O primeiro teorema garante a existência das chamadas proposições indecidíveis, ou seja, que não podem ser provadas verdadeiras ou falsas em um dado sistema axiomático (e.g. a Hipótese do Continuum é indecidível no sistema ZFC). O segundo teorema impõe uma restrição a qualquer sistema axiomático: não é possível ser consistente e provar sua própria consistência, o que não impede que essa consistência seja provada por outro sistema (e.g. a consistência dos Axiomas de Peano da Aritmética podem ser provados através dos axiomas ZFC).

Essas duas proposições, aparentemente simples, tiveram profunda repercussão no pensamento científico da época.

O resultado foi devastador para uma abordagem filosófica à matemática conhecida como Programa de Hilbert. David Hilbert propôs que a consistência de sistemas mais complexos, como análise real, poderiam ser provados em termos de sistemas mais simples. Assim, a consistência de toda a matemática seria reduzida à aritmética básica. O segundo teorema da incompletude de Gödel mostra que a aritmética básica não pode ser usada para provar sua própria consistência, portanto a proposta de Hilbert de reduzir a Matématica a um conjunto finito de axiomas completo e consistente (segundo problema de Hilbert) não podia ser possível.

[editar] Contexto histórico

No fim do século XIX a filosofia do conhecimento era considerada um bloco monolítico e muitos intelectuais da época consideravam que haveria pouca coisa fundamentalmente nova a ser descoberta. No Congresso Internacional de Matemática de Paris, em 1900, o jovem e genial David Hilbert, imbuído das idéias correntes, apresentou um surpreendente trabalho resumindo as 23 questões ainda "em aberto", as quais, após resolvidas, completariam todo o escopo da matemática.

Hilbert pretendia, como de fato foi parcialmente conseguido, desencadear um esforço geral da comunidade científica a fim de completar a fundamentação lógica da matemática. Nos poucos anos que se seguiram a maior parte das questões por ele propostas foram adequadamente resolvidas.

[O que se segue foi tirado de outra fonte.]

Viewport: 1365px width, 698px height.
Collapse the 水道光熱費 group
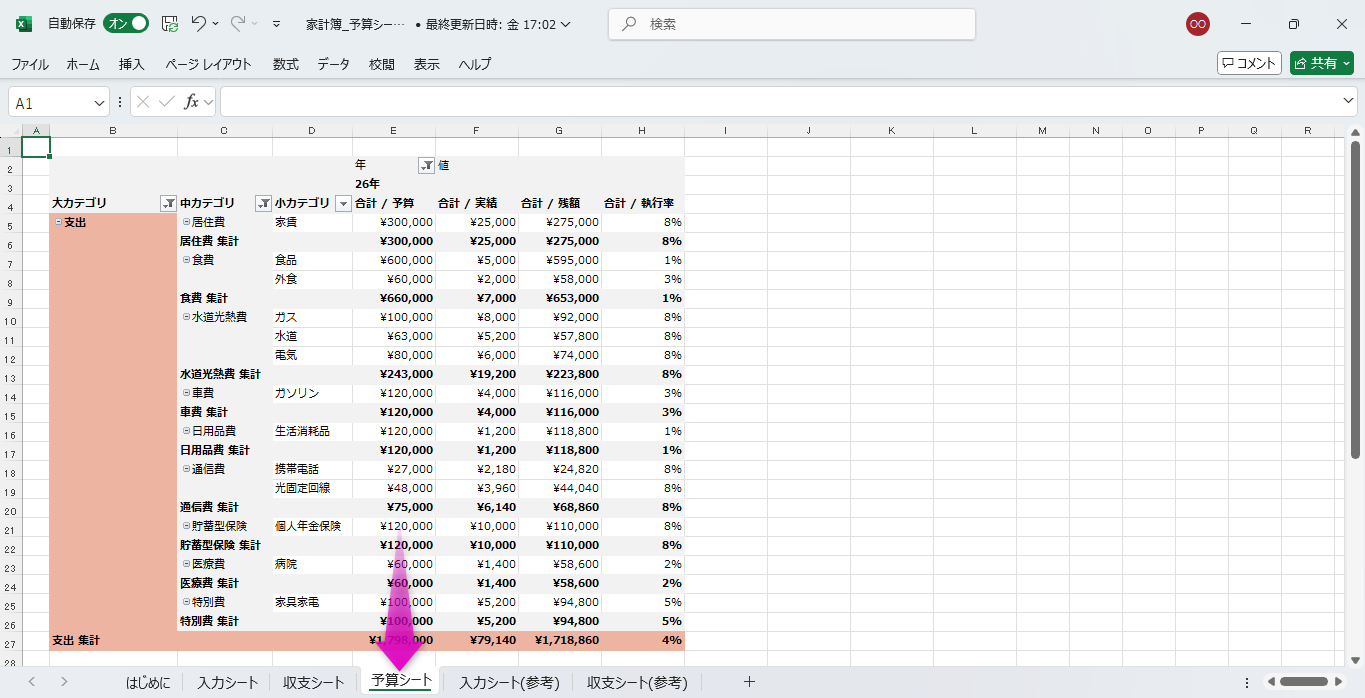[x=186, y=317]
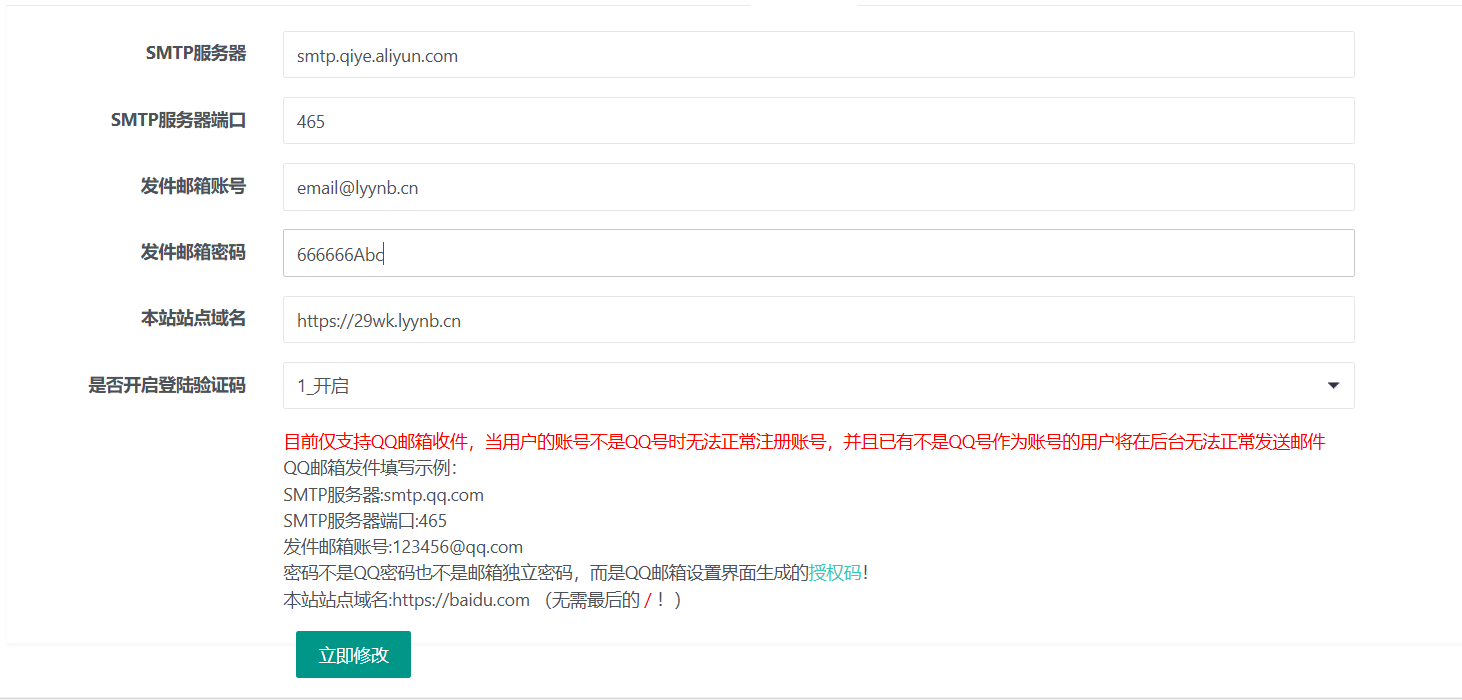This screenshot has width=1462, height=700.
Task: Select the 发件邮箱密码 text box
Action: pyautogui.click(x=818, y=254)
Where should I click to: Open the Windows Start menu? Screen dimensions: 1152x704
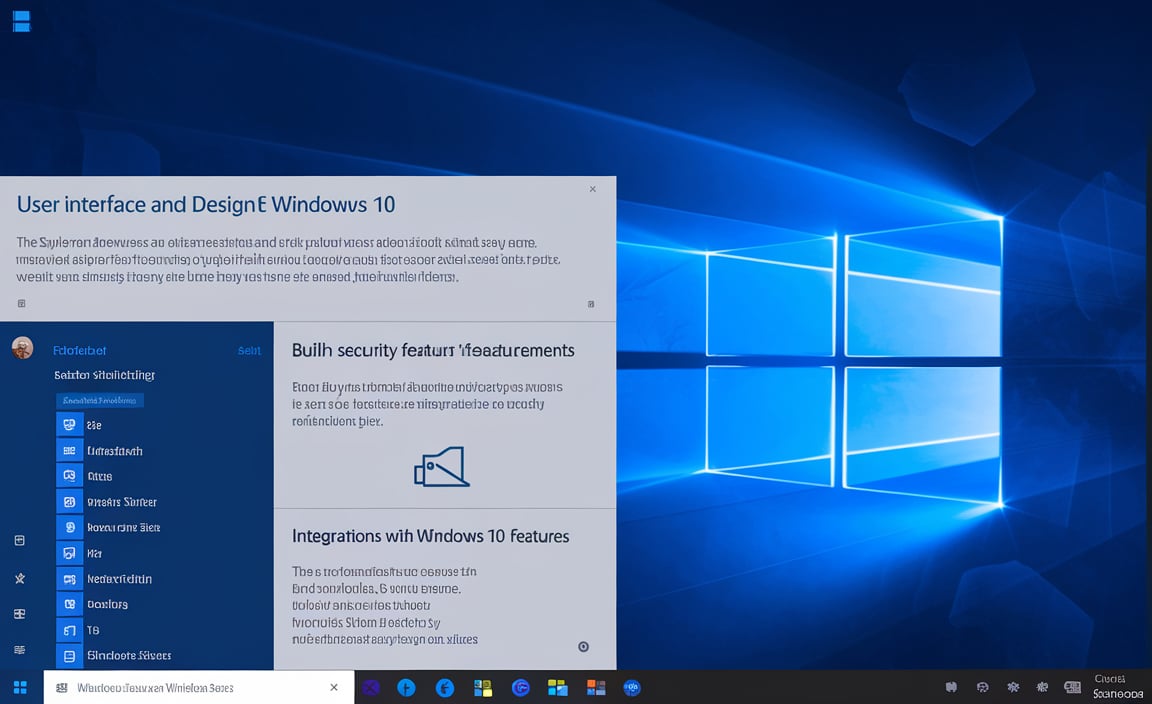point(19,687)
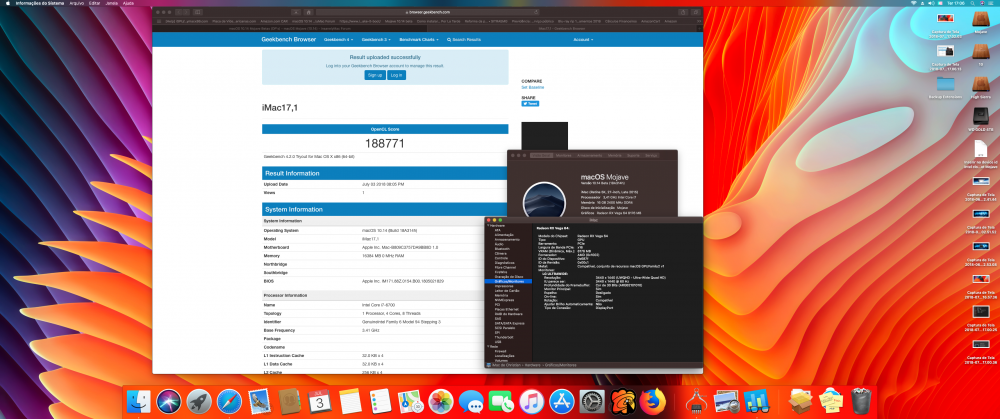This screenshot has height=419, width=1000.
Task: Open Photos app in the dock
Action: 441,402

Em 1931, quando ainda vigorava a proposta de Hilbert de obter a completa construção da teoria matemática através da lógica formal, Gödel publicou o seu trabalho "Sobre as Proposições Indecidíveis", pondo fim a essa expectativa. Na Universidade de Princeton, o prestigiado Neumann, que trabalhava com afinco na proposta de Hilbert, imediatamente mergulhou nos trabalhos de Gödel, dando-lhe grande apoio.

Paralelamente, na Física, estava em pleno andamento o desenvolvimento da teoria quântica e quatro anos antes (1927) Heisenberg já divulgara seu "principio da incerteza", colocando um limite físico na experimentação microscópica direta. Foi mais um golpe nas hipóteses determinísticas da ciência.

Posteriormente, Church e Turing demonstraram que não existe nenhum algoritmo capaz de provar se "uma proposição qualquer faz ou não parte de uma teoria".

Curiosamente, até 1963, nem Gödel nem qualquer outro matemático havia apresentado alguma proposição que ilustrasse os teoremas da indecidibilidade. Somente então o jovem Paul Cohen, de Stanford, desenvolveu uma técnica para teste de proposições indecidíveis. Cohen mostrou que a hipótese do continuum, justamente uma das questões fundamentais da matemática, era indecidível.